IL RISARCIMENTO DEI DANNI PER I VIAGGIATORI
Di certo ora ci saranno da stimare i danni. E possibilmente riuscire a farseli pagare. Spiega Vincenzo Donvito dell’ADUC:

Spesso da parte delle compagnie e degli aeroporti c’è la volontà di considerare tutto «causa di forza maggiore», un modo per cercare di dare il via a un rimpallo di responsabilità per esimersi dal pagamento della compensazione, mentre sono sempre tenute al rimborso del biglietto aereo. In casi del genere non resta che far partire la raccomandata di messa in mora. Spesso sono le stesse compagnie aeree a farsi avanti e proporre una somma forfettaria, di solito in sconti e buoni acquisto per un prossimo viaggio. Ma la legge parla chiaramente di denaro e contanti, fino a 250 euro in caso di «ritardo prolungato» di oltre due ore su una tratta come Roma-Torino.Che però non è prevista per cause di forza maggiore e se viene fornito un volo alternativo sulla stessa rotta.
L’assistenza è sempre dovuta e prevista dalle leggi,il consumatore ha diritto a ricevere vitto, una volta superata una soglia di attesa che varia a seconda dal tragitto, e anche il pernottamento in hotel in caso di voli riprogrammati per il giorno dopo. Questi compiti spettano al vettore, cioè alla compagnia aerea con la quale si viaggia.Sono automatismi eppure proprio su questo si deve spesso battagliare. E i diritti devono essere rispettati sia dalle low cost che dalle grandi compagnie.
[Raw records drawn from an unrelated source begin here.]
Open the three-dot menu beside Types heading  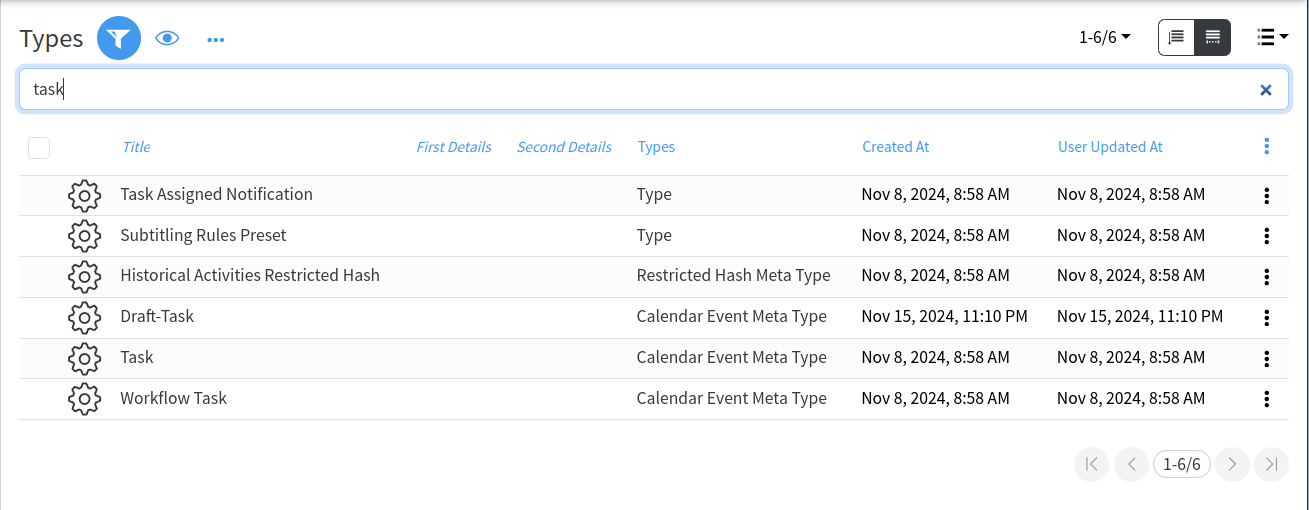[x=216, y=40]
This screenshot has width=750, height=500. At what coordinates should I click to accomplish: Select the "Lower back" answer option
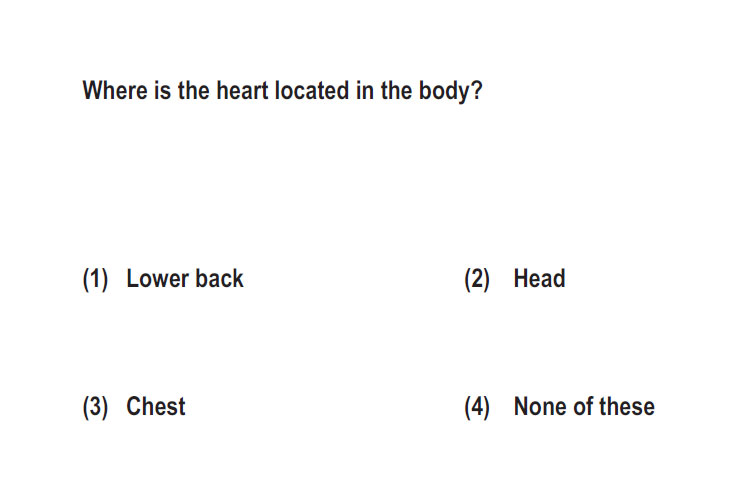(185, 278)

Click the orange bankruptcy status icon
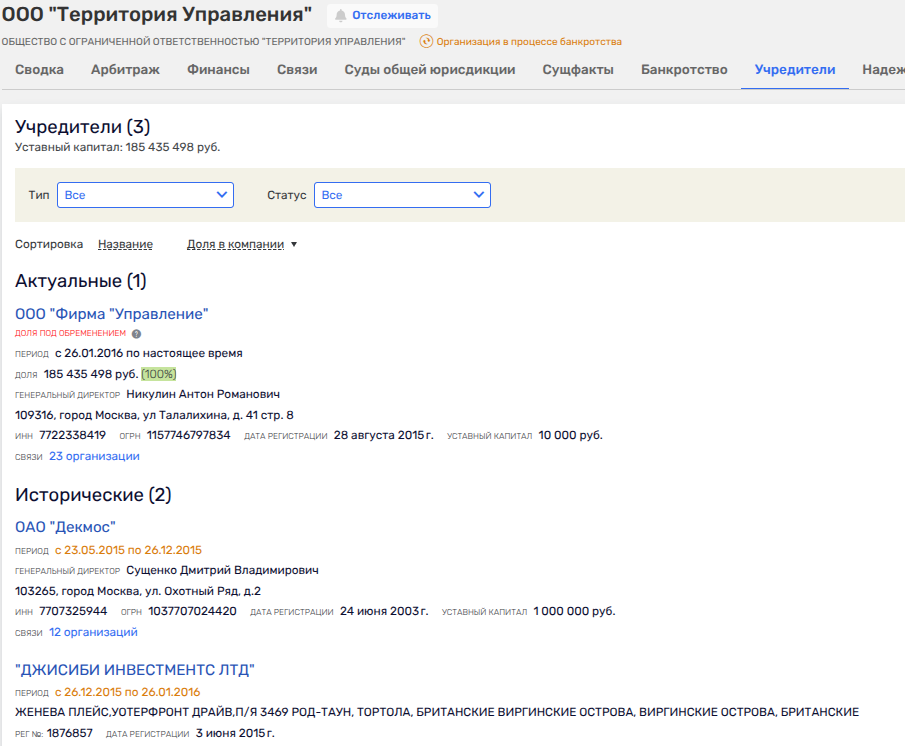point(426,42)
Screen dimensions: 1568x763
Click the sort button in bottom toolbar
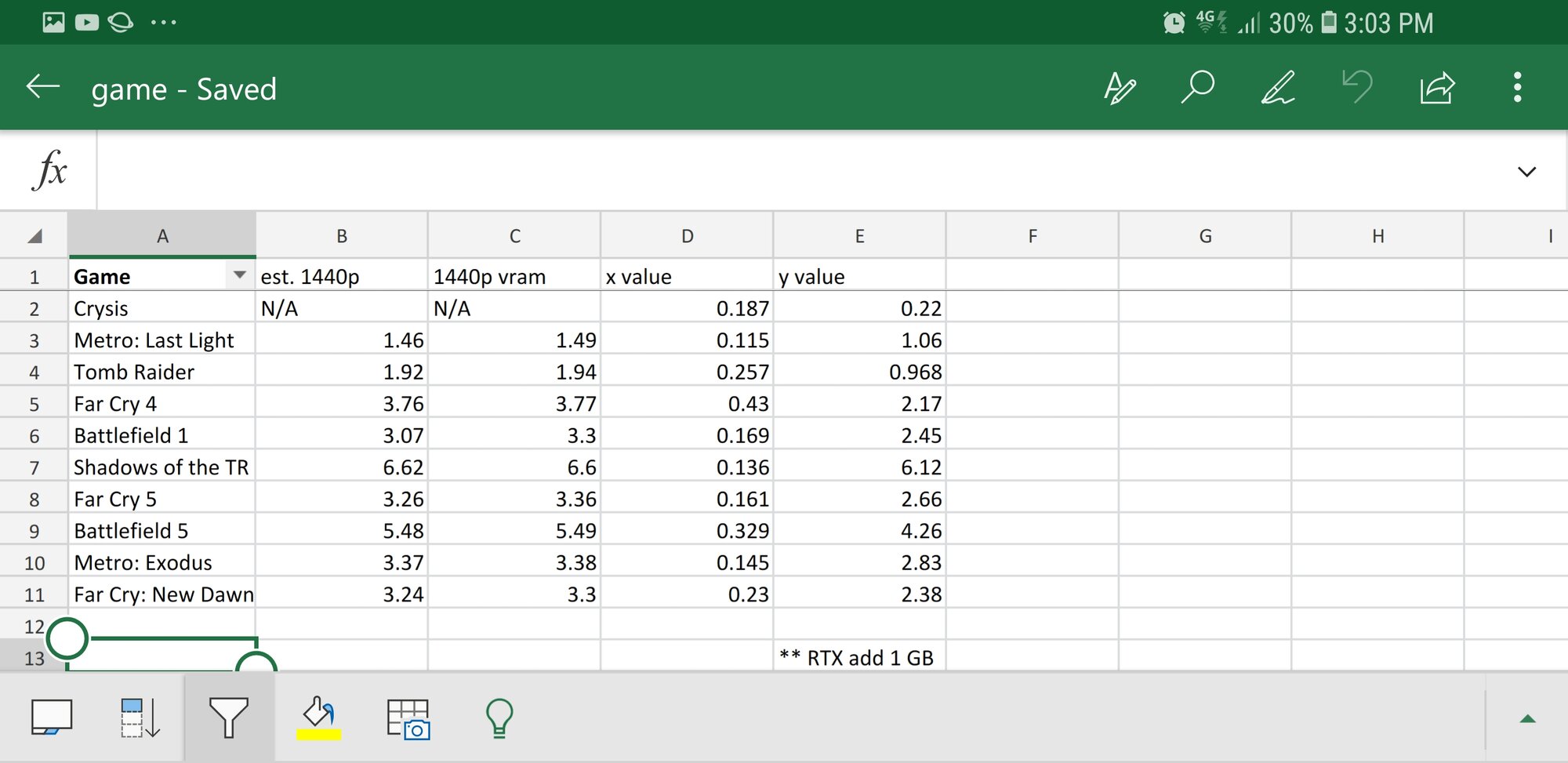tap(140, 718)

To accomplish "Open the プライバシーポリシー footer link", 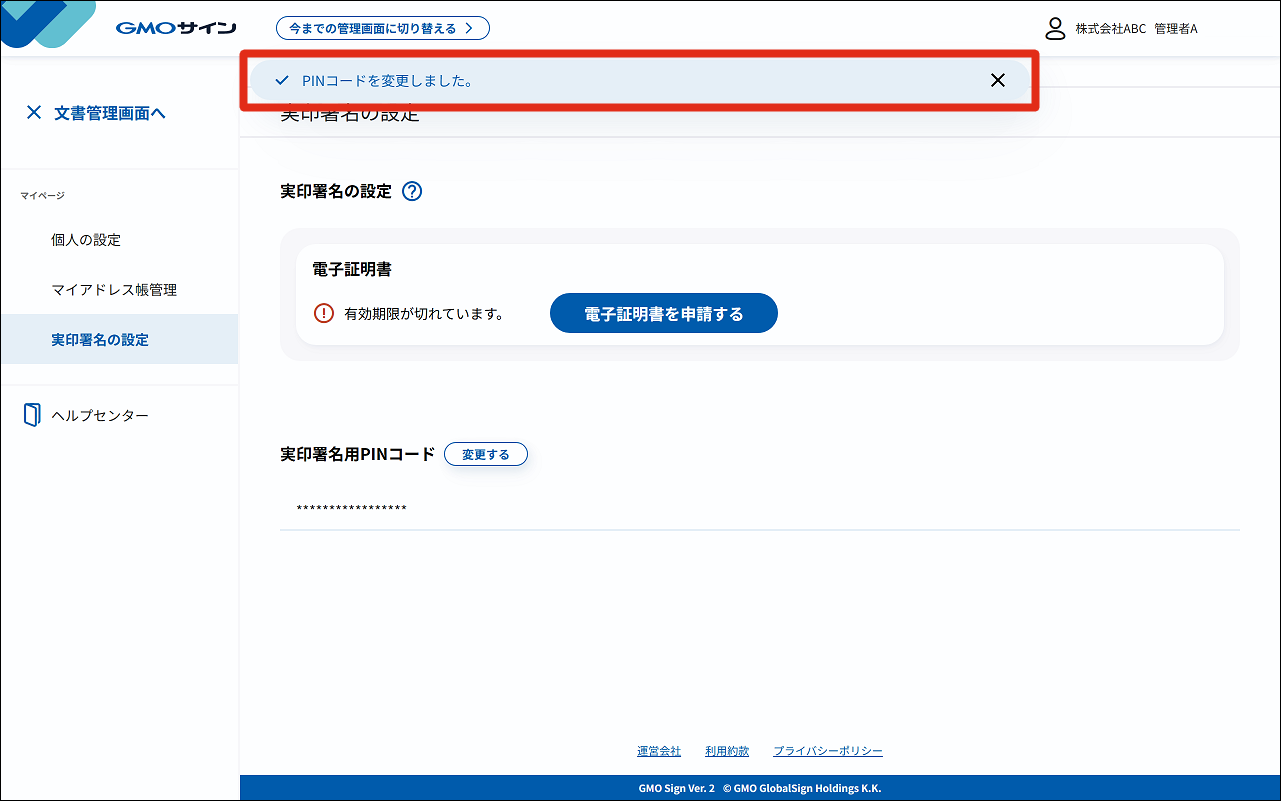I will [x=827, y=751].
Solo che in caso di coincidenze perse e vacanze saltate la situazione è più complicata. Se si tratta di un Torino-New York in un’unica soluzione, per esempio, allora si ha diritto ad essere garantiti per tutto il servizio. In caso di biglietto separato, per esempio un Genova Roma e poi Roma-Amman in due passaggi diversi, questo automatismo di assistenza non scatta. Così come per le vacanze in luoghi lontani che non si possono compiere perché il primo volo,saltato,non può essere riprogrammato su un altro a stretto giro, pochi giorni dopo. Si possono chiedere i danni morali, ma per via giudiziaria l’iter rimane comunque lungo. Roberto Giovannini sulla Stampa riepiloga poi la situazione societaria e quella degli investimenti, spiegandoci che l’aeroporto lavora “in deroga”, e soprattutto che non potrebbe essere altrimenti:

Nel 2014 sono stati spesi 170 milioni, 350 quest’anno. Sono state rifatte le piste, tutti i bagni, tutti i contro soffitti, tutte le illuminazioni a Led, tutti i«finger». E c’è persino il wifi gratuito. Sullo sfondo, c’è il grande progetto (sempre presentato nel 2012)di «Fiumicino Nord»:una mega espansione con nuove piste e una nuova aerostazione per poter arrivare a gestire 100 milioni di passeggeri l’anno. Peccato che bisognerebbe cementificare 1.300 ettari, tra riserva naturale e terreni coltivati. Campi della «Maccarese» di proprietà Benetton, e dunque da espropriare a caro prezzo. Per adesso è tutto fermo: manca il via libera ambientale. Il nuovo piano di investimenti sarà anche importante. Ma secondo molti addetti ai lavori non basterà per rimediare presto ai problemi di un aeroporto rimasto fermo agli Anni’80. Ha una struttura dilatata, che tiene insieme tanti edifici disparati, con un fronte di ben cinque chilometri. È pieno di scale, e dunque scomodo per i passeggeri.
Non è molto efficiente dal punto di vista del turnaround, il tempo impiegato per rimettere un aereo appena atterrato in grado di decollare con un nuovo carico. Ha una pista, quella verso il mare, limitata dalla presenza di 300 alberi. Tante strutture sono decrepite, dopo anni di politica della lesina. La dimostrazione di questa fragilità è stata l’incendio del 7 maggio 2015, che ha costretto per settimane Fiumicino a funzionare a regime ridotto (e forse anche ad operare con rischi per la salute di personale e passeggeri). Le fiamme,pare,si sarebbero sprigionate in un vano cavi dove, per raffreddare un quadro elettrico, era stato astutamente posto un condizionatore. Prove certe non ce ne sono. Ma di sicuro tutto l’aeroporto funziona con mille deroghe alle norme di sicurezza. Deroghe concesse dai Vigili del Fuoco, senza le quali Fiumicino non potrebbe operare.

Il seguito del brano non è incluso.